Auf und davon
Viele von Lottis Freunden sind schon in die weite Welt abgereist, sie selbst ist nun auch an der Reihe. Wenn da nur nicht dieses komische Gefühl in der Magengegend wäre.
Ja, auf und davon sind nun schon einige meiner Freunde. Eben komme ich von zwei Verabschiedungen hintereinander. Die Augen sind noch etwas verquollen und rot, aber was soll man machen.
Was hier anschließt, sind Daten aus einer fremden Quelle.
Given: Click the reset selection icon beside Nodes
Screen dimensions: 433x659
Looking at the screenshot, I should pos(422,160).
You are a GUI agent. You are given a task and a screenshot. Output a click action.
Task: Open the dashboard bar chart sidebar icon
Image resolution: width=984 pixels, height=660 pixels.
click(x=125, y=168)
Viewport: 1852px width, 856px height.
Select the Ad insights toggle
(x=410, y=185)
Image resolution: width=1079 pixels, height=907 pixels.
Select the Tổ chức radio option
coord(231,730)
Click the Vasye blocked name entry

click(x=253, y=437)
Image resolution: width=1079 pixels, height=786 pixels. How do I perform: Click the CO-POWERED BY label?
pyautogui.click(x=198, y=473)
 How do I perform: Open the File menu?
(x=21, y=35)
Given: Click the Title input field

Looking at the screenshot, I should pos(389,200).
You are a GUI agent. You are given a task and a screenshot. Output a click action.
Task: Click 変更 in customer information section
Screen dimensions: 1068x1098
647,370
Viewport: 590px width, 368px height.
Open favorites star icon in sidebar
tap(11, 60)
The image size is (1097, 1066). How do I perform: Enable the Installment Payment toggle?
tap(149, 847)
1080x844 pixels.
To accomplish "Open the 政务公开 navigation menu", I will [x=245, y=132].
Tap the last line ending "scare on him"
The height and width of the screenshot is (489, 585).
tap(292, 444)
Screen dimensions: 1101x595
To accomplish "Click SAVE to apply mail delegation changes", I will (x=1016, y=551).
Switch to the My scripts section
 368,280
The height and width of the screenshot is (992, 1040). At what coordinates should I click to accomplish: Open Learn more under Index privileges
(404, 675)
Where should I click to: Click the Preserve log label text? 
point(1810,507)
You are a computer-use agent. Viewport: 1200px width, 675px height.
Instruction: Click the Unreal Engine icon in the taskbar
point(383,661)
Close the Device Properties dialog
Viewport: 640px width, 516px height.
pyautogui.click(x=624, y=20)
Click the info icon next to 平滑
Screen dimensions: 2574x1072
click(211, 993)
Abschiede sind nicht einfach, vor allem, wenn es sich um sehr, sehr gute Freunde und eine lange Zeit bis zum Wiedersehen handelt.
Morgen – ich glaub es kaum – morgen fahre auch ich los. Neben mir steht schon ein riesiger fetter Klops von Koffer und die Kraxe wird auch bald voll sein. Aber trotzdem habe ich nicht das Gefühl, dass mein Zimmer leer ist, es ist alles noch so normal, eben unwirklich.
Den gestrigen Abend (es war ein Konzert, wo so gut wie alle Jugendlichen meiner Stadt da waren) habe ich auch nur wie in Trance erlebt. Immer mal kommen schubweise ganz gemeine Bauchschmerzen, beziehungsweise dieses Bauchgrimmen, das man vorm Zahnarzt, einem Date oder dem Impfen hat. Sehr unangenehm. Konnte heute auch noch nichts essen. Es ist nicht so, dass ich mich nicht freue. Nur auf einmal bin ich mit der Situation überfordert. Ich habe sie mir ständig ausgemalt, darauf hin gelebt, nach dem Abi endlich weg zu kommen und "Hallo!" – jetzt steht der Moment vor der Tür.
Am Freitag erhielt ich wohl vorerst die letzte Mail meiner Tutorin. Sie schrieb: "Dir noch ein wunderschönes Wochenende, wir sehen uns Montag!" Das klang doch sehr eigenartig.
Ich warte gespannt und neugierig auf morgen und verabschiede mich von meinem alten Schreibplatz.